▸ **Input**
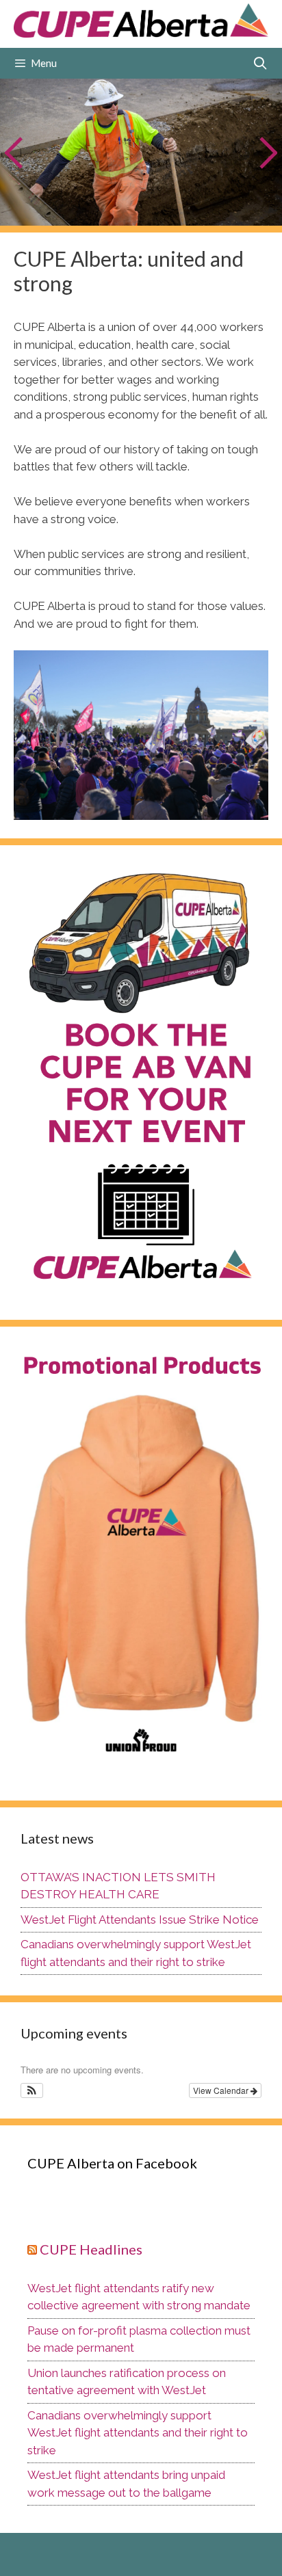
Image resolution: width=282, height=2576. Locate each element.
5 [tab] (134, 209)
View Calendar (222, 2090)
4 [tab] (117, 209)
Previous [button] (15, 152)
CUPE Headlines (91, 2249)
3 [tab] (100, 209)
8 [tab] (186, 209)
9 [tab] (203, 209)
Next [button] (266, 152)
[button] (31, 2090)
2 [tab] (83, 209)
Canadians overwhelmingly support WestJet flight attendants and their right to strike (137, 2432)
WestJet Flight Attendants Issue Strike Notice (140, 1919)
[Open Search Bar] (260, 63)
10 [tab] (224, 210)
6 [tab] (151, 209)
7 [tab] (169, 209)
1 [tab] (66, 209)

▸ **Problem description**
Show each line of the data that contains the string "WestJet".

▸ **Result of the task**
Canadians overwhelmingly support WestJet flight attendants and their right to strike (137, 2432)
WestJet Flight Attendants Issue Strike Notice (140, 1919)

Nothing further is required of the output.